You are viewing a plain text version of this content. The canonical link for it is here.
Posted to solr-user@lucene.apache.org by Sanja Zivotic <sa...@pixbuffer.com> on 2014/11/21 11:10:13 UTC

Solr Result Grouping and Sorting

Hello,

I am using Solr 4.8.1 with the following fields in schema.xml:

<field name="id" type="string" indexed="true" stored="true" required="true"
multiValued="false"/>
<field name="vehicle_year" type="tint" indexed="true" stored="true"
required="true" multiValued="false"/>
<field name="vehicle_maker" type="string" indexed="true" stored="true"
required="true" multiValued="false"/>
<field name="vehicle_model" type="string" indexed="true" stored="true"
required="true" multiValued="false"/>
<field name="vehicle_trim" type="string" indexed="true" stored="true"
required="true" multiValued="false"/>
<field name="vehicle_full_name" type="string" indexed="true" stored="true"
required="true" multiValued="false"/>
<field name="city" type="string" indexed="true" stored="true"
required="true" multiValued="false"/>
<field name="price" type="tint" indexed="true" stored="true"
required="true" multiValued="false"/>

where:

- id: unique vehicle id
- vehicle_year: year when the vehicle was made (ex. 2014)
- vehicle_maker: vehicle manufacturer (ex. BMW)
- vehicle_model: vehicle model (ex. 320i)
- vehicle_trim: vehicle trim (ex. Sedan)
- vehicle_full_name: vehicle full name (ex. 2014 BMW 320i Sedan...)
- city: city where the vehicle can be bought (value of this field can be
the exact city name like 'Toronto' for example or generic city value
'generic'. Generic city price is used when there is no data for an exact
city in solr index).
- price: vehicle price in the city (or generic vehicle price if the city
equals 'generic')

Generic city price always exists in solr index for each vehicle. On the
other hand, I can have 2014 BMW 320i Sedan price in Toronto, but not in
Calgary.

I need to find a list of all vehicles in the given city and in the given
price range.
If there is no price in the solr index for the exact given city, then I
need to show generic price.
If there are both generic city price and the price in the exact city, I
need to show the minimal one.
I also need to show number of vehicles per maker in the city and in the
given price range (faceting).

I tried something like this (using solr grouping
https://cwiki.apache.org/confluence/display/solr/Result+Grouping):

I group the records with the same "vehicle_full_name" field ('group.field':
'vehicle_full_name'), then sort the items in the group by price
('group.sort': 'price asc') and fetch only the first one ('group.limit':
'1').

http://127.0.0.1:8983/solr/select?sort=price+asc&rows=20&start=0&group=true&group.format=simple&group.ngroups=true&group.limit=1&group.field=vehicle_full_name&group.sort=price&group.facet=true&facet=true&facet.sort=vehicle_maker&facet.field=vehilce_maker&q=city:("Toronto"
OR "generic") AND price:[30000 TO *] AND price:[* TO 36000]

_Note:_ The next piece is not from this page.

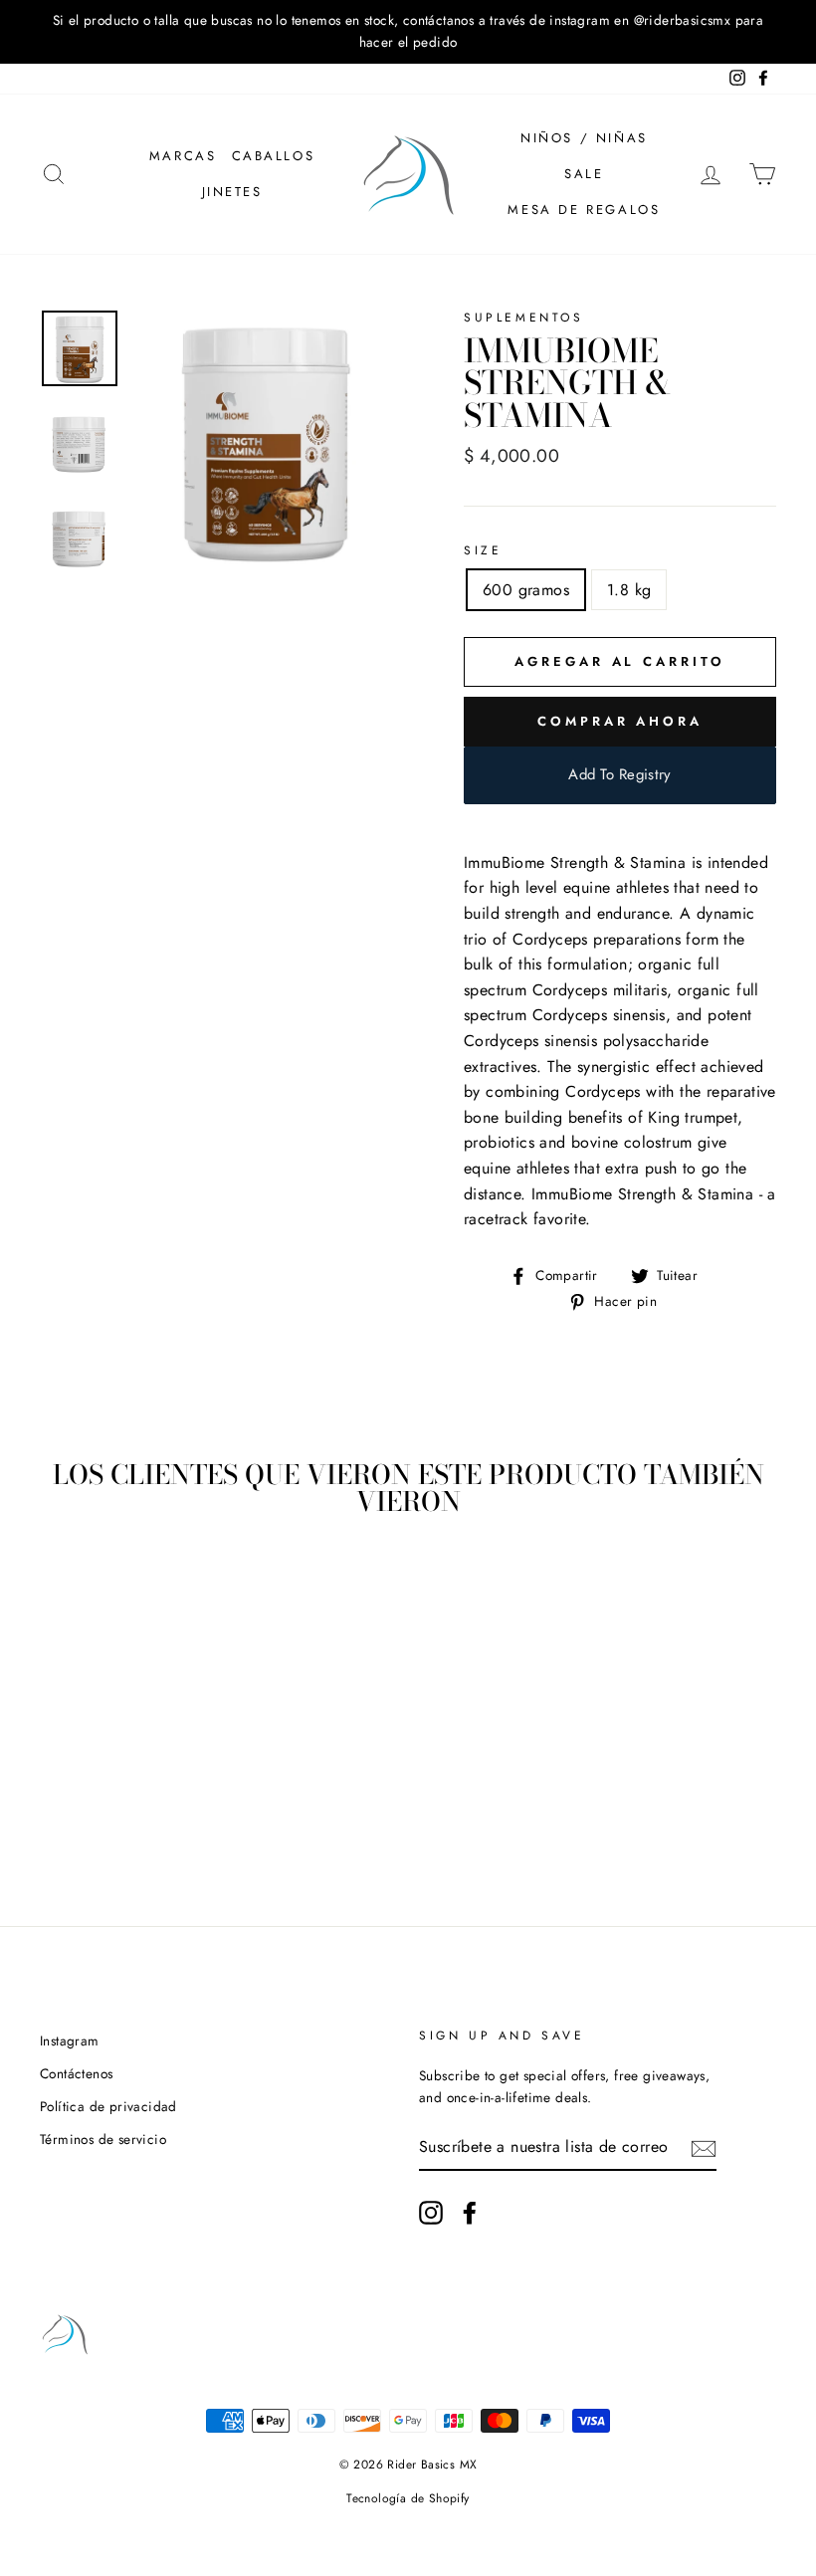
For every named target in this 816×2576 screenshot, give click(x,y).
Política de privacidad (108, 2106)
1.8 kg (629, 589)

params = {'q': 'city:("Toronto" OR "generic") AND price:[31000 TO *] AND
price:[* TO 34000]',
          'group': 'true',
          'group.field': 'vehicle_full_name',
          'group.limit': '1',
          'group.sort': 'price asc',
          'group.ngroups': 'true',
          'group.format': 'simple',
          'sort': price asc,
          'start': start,
          'rows': 20,
          'group.facet': 'true',
          'facet': 'true',
          'facet.sort': 'vehicle_maker',
          'facet.field': 'vehicle_maker',
          'wt': 'json'}

which is almost fine, but in some edge cases I am getting wrong results.

When filtering by price range, solr filters the results before grouping, so
I can end up with different prices depending on the price range.

Example:
- 2014 BMW 320i Sedan generic price: $32,004
- 2014 BMW 320i Sedan Toronto price: $31,443
1) if price range is $31,000 - $34,000 both prices are fetched, grouped and
limited to the minimal one -> I get the correct vehicle price $31,443 in
results
2) if price range is $32,000 - $34,000 solr filters by price before
grouping and generic price is fetched only ($32,004) so I get $32,004 as
the vehicle price which is wrong. In this case (city: Toronto, price:
$32,000 - $34,000) this vehicle shouldn't be in the results.

Any idea how to solve this?